Lento: The first song is inspired by the Ecuadorian artist Polibio Mayorga, who played the accordion and organ and transferred a lot of indigenous melodies onto the organ… There’s merengue, there’s touches of reggaeton, dancehall, reggae, and rocksteady. We’re music lovers and always listening to a lot, so those are some of the elements I’d name.
Oliveros: Our appetite as musicians and artists always influences us, but also there’s also an emotional side and what was happening inside of us that’s going to manifest itself. For this album, even though we had an idea with the song “Todos Santos,” the others were built right in the moment, as we were feeling and letting ourselves explore what was happening inside of us. We made a plan and tried to organize the album, identifying that we wanted to do it in two parts… Organizing all of those ideas in less than a month was a challenge, truly. We were thinking it was going to be eight songs, ambitiously, and then we ended up doing 12 because ideas for melodies would surface and the tracks kind of revealed themselves to us.

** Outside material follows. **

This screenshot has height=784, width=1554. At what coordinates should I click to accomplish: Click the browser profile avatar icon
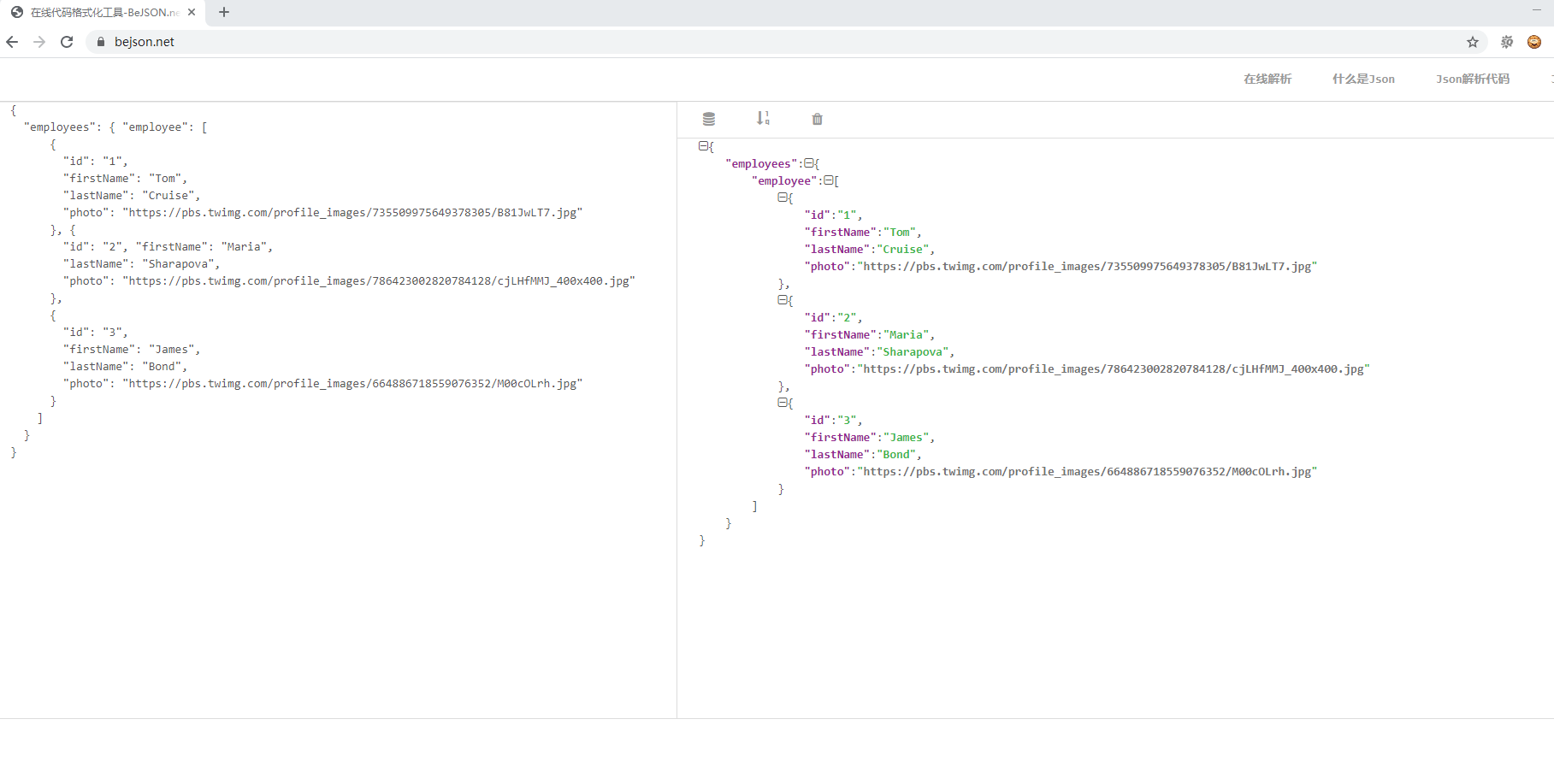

Music is something super mystical — you don’t know how it’s going to start and how it’s going to end. It’s a process that really depends on how you feel and how things connect to each other and how the lyrics can connect with the album. Plus, we as a band have always tried to connect each album to the other, like a saga. From the first album to this, it’s like a story that keeps repeating itself. It’s a story that might be something fantastical, but it’s a reflection, an analysis, a criticism of the world we live in.
How would you describe that connection? What’s the line from your first project, El Corredor del Jaguar, to this album?
Lento: Each album has taken us to where we are. It’s hard to draw the line from there to IRE — there’s Abya Yala and Ahomale, and it’s been this process of being together and making music. The element of this album that we wanted to highlight was that we wanted this album to be less dark. The others were really dark, but we wanted this to be lighter, with more joy.
Oliveros: When we were making this album, it was such a hard time. Everyone went through problems and things that surfaced — anxiety, depression, all these things. So in the end, we wanted to make music that would lift us and would brighten us and motivate us and take us to a positive place. But you’d have to hear the whole discography — it’s always going to be tied together because musically, lyrically, there’s a lot of connections there.
What were some of the things happening in the backdrop of this album — and did you ultimately see those things as hopeful?
Lento: There was so much happening. The pandemic and the Black Lives Matter movement — that really fed a lot of the album. Then in Puerto Rico, we were saying all these issues with the tax breaks, and it became one of the things that marked the project. Even without being political activists, it was simply things that became part of our context. Then we came to Colombia, Cali, and there were statues being torn down and these marches came together in April 2021. That was right when we were making videos, so that wave of activity and conversations about colonialism, I really saw as something positive. Those reactions, despite everything that’s happened, to see people going out and expressing themselves… There hadn’t been a lot in the U.S. and in Colombia. It’s a hard time, but I think there’s a conscientiousness in community and a desire to transform things, and we tried to bring that to the album a bit.
Oliveros: Demonstrations have always been surrounded by art and music. All of that rage and fury, I saw it as a need to get out and transform everything. As a musician and an artist, I wanted to analyze all of that and say, “I want to do something, too, and to support this.” Everything that happens in an artist’s life, in the end, is reflected in what they end up making.